— Assignment 1 —
In the DPO text, what three columns does the dataset contain?
— Assignment 2 —
Print everything in the DPO text from "### Direct Preference" down to "human feedback (RLHF).".

### Direct Preference Optimization (DPO)

Direct Preference Optimziation is an approach to improve the alignment of a language model. Current approaches for training large language models utilize an intial step of unsupervised training on a large corpus of data. This results in a model that generates language most likely to follows some prompt given the data that the model is trained on. When we want out language model to be used as a chat bot or code assistant, this oftentimes produces undesirable text. High quality conversations or coding examples may be rare in our training corpus, thus rare in our model's output.

To address this, we can utilize a dataset containing three columns: a prompt, a chosen output, and a rejected output.

It is an alternative to reinforcement learning from human feedback (RLHF).

— Dataset content —
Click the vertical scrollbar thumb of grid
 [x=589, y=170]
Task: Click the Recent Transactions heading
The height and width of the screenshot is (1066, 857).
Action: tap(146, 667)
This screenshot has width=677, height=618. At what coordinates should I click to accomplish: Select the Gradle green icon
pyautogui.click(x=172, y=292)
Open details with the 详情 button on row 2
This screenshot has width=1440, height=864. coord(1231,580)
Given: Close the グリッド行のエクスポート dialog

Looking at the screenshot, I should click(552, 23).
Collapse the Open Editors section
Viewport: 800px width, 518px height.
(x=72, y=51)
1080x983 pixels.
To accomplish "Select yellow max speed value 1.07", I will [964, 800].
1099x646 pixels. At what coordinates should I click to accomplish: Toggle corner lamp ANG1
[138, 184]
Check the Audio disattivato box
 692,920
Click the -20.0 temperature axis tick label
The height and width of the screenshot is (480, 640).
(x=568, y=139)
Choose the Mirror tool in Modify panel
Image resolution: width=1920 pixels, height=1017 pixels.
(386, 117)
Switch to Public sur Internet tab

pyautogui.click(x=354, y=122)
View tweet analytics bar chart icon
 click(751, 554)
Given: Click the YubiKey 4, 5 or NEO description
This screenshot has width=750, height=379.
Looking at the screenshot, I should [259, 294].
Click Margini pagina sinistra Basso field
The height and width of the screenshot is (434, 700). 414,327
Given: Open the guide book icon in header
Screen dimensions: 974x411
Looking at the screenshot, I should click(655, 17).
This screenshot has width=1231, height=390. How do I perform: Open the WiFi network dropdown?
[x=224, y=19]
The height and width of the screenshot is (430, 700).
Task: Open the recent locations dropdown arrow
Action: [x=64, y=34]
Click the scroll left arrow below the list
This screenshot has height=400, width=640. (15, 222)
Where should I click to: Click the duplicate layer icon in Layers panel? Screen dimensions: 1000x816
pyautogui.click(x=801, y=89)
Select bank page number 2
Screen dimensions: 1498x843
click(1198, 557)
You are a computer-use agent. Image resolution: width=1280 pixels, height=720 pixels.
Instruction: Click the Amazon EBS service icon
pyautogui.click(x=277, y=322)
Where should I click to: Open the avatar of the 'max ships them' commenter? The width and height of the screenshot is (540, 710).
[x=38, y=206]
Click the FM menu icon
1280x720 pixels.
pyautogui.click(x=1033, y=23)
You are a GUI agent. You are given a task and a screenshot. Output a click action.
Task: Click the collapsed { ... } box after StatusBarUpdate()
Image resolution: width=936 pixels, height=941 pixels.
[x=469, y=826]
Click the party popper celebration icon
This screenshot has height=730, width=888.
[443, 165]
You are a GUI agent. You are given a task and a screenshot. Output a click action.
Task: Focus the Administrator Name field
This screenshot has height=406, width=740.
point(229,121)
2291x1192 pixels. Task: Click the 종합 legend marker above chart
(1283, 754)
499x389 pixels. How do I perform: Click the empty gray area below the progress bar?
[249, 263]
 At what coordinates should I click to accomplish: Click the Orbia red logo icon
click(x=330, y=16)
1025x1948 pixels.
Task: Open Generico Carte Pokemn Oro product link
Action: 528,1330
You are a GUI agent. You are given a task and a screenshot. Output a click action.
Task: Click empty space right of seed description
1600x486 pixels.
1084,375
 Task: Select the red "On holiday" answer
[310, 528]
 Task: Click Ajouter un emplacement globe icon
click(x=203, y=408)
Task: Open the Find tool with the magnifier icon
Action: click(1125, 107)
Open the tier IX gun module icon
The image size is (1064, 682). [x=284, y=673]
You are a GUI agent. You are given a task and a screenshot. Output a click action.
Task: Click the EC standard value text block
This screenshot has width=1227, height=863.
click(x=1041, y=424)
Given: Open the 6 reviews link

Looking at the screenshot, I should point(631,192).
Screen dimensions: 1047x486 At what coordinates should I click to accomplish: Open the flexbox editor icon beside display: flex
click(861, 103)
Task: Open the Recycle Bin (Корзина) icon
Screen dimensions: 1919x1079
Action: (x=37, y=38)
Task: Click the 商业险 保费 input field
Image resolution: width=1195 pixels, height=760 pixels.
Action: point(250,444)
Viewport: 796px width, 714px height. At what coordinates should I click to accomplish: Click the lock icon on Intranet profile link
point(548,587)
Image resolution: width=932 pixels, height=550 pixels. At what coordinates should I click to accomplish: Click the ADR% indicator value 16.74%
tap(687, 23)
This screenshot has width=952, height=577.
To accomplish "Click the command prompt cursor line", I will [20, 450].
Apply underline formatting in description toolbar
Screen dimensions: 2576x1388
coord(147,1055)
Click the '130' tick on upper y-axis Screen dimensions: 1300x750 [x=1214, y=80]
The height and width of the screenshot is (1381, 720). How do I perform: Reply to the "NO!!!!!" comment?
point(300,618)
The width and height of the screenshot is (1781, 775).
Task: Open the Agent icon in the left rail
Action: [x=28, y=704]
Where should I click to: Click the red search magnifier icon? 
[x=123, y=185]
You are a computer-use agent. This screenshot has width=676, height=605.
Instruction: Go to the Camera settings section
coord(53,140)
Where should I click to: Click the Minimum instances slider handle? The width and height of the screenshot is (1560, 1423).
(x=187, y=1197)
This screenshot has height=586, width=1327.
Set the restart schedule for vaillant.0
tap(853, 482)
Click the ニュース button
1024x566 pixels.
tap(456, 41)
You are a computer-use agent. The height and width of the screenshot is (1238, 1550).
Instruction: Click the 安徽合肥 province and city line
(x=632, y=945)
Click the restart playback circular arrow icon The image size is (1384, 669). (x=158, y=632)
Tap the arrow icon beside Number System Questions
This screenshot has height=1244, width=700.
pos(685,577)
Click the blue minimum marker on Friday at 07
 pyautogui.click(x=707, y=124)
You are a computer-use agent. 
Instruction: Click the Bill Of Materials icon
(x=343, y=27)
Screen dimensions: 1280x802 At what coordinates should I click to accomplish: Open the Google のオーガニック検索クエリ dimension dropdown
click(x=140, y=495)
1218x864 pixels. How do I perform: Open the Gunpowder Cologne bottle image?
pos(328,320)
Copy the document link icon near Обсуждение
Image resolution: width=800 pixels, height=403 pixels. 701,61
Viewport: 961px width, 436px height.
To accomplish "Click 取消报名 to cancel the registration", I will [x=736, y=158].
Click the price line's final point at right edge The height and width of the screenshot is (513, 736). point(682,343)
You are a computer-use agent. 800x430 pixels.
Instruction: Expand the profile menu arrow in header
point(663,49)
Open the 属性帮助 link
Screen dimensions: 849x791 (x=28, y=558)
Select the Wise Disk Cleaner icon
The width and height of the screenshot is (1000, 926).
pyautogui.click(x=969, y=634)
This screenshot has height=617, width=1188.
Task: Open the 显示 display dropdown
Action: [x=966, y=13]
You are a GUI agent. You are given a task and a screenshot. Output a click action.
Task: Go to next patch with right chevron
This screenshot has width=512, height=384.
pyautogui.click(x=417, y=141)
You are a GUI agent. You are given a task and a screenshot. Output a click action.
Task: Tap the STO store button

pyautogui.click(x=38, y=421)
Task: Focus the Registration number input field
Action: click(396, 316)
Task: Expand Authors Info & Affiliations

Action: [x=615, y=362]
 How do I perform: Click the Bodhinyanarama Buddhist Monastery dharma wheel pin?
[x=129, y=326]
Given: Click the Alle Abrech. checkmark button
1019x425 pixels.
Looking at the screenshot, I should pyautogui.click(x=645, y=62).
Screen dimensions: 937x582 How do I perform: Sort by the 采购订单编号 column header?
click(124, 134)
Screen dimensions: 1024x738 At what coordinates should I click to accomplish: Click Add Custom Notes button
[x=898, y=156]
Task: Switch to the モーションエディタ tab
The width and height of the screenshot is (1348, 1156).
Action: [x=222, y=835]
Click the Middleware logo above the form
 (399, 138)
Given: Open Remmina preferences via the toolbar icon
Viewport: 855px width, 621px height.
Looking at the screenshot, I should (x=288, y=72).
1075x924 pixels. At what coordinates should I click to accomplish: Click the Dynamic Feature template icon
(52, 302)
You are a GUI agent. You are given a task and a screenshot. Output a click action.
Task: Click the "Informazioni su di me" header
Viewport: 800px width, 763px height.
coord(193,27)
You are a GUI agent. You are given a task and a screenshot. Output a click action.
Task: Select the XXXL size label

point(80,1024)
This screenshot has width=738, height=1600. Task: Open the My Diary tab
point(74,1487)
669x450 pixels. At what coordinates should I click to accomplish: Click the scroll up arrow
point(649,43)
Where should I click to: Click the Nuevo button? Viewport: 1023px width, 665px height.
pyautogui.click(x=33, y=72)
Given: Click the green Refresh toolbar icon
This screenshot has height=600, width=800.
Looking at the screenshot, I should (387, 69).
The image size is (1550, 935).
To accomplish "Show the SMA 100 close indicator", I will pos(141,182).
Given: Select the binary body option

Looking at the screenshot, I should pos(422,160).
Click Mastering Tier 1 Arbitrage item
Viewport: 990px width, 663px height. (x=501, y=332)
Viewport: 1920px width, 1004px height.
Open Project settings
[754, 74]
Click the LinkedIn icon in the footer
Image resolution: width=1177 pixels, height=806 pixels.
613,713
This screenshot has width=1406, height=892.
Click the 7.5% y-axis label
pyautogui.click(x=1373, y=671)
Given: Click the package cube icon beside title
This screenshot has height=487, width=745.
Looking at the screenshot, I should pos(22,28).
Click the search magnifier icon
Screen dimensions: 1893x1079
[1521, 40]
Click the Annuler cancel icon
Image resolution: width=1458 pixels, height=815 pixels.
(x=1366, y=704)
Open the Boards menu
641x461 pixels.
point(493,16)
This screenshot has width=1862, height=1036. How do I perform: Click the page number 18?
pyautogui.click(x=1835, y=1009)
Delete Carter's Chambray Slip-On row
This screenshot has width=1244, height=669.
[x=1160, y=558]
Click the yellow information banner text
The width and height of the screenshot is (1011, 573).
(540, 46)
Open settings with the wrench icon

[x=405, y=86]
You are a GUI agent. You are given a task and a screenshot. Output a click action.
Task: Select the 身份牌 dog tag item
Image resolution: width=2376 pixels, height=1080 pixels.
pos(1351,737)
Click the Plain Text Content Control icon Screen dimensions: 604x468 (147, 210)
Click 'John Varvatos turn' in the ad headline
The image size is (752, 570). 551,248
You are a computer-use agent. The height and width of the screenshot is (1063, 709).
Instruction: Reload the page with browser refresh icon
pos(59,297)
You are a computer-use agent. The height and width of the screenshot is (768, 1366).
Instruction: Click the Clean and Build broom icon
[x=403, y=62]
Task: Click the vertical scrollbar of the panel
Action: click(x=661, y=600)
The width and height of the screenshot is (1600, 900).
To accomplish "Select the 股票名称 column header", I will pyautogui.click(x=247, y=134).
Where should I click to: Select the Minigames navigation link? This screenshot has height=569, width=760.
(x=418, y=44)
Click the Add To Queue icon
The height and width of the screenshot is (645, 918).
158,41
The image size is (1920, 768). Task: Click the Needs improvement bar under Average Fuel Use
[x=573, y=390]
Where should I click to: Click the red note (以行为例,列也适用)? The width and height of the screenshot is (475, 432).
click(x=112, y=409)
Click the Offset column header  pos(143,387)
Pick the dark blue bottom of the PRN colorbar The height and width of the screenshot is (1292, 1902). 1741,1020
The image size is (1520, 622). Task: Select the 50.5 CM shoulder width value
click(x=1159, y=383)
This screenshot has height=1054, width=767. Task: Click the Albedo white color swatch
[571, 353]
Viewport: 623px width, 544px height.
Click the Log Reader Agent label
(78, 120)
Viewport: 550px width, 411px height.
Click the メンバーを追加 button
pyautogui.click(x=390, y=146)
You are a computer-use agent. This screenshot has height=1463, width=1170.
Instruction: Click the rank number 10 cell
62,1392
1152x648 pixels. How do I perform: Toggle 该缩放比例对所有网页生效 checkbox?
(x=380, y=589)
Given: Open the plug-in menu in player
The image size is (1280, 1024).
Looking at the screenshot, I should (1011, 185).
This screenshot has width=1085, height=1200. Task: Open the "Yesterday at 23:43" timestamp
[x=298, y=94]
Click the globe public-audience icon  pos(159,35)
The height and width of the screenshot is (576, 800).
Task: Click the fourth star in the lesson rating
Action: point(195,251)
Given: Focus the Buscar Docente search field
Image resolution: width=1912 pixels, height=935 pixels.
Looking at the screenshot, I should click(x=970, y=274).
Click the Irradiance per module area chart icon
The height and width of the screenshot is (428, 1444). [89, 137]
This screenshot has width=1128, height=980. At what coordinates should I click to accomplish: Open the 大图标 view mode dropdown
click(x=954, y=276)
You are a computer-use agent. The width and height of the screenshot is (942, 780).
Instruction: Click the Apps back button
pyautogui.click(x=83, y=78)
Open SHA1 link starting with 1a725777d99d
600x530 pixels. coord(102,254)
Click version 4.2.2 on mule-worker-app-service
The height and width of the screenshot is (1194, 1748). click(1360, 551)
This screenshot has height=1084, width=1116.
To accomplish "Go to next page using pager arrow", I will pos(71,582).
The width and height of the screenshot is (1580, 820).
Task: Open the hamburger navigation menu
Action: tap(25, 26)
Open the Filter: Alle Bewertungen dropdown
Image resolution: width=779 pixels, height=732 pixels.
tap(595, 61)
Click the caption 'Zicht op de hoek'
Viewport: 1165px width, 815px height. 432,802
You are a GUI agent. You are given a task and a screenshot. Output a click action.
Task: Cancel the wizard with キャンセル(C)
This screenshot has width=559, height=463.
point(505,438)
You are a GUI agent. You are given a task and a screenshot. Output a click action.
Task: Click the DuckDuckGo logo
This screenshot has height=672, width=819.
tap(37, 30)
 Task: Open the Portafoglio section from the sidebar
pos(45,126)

— Exercise output 1 —
A prompt, a chosen output, and a rejected output.

— Exercise output 2 —
### Direct Preference Optimization (DPO)

Direct Preference Optimziation is an approach to improve the alignment of a language model. Current approaches for training large language models utilize an intial step of unsupervised training on a large corpus of data. This results in a model that generates language most likely to follows some prompt given the data that the model is trained on. When we want out language model to be used as a chat bot or code assistant, this oftentimes produces undesirable text. High quality conversations or coding examples may be rare in our training corpus, thus rare in our model's output.

To address this, we can utilize a dataset containing three columns: a prompt, a chosen output, and a rejected output.

It is an alternative to reinforcement learning from human feedback (RLHF).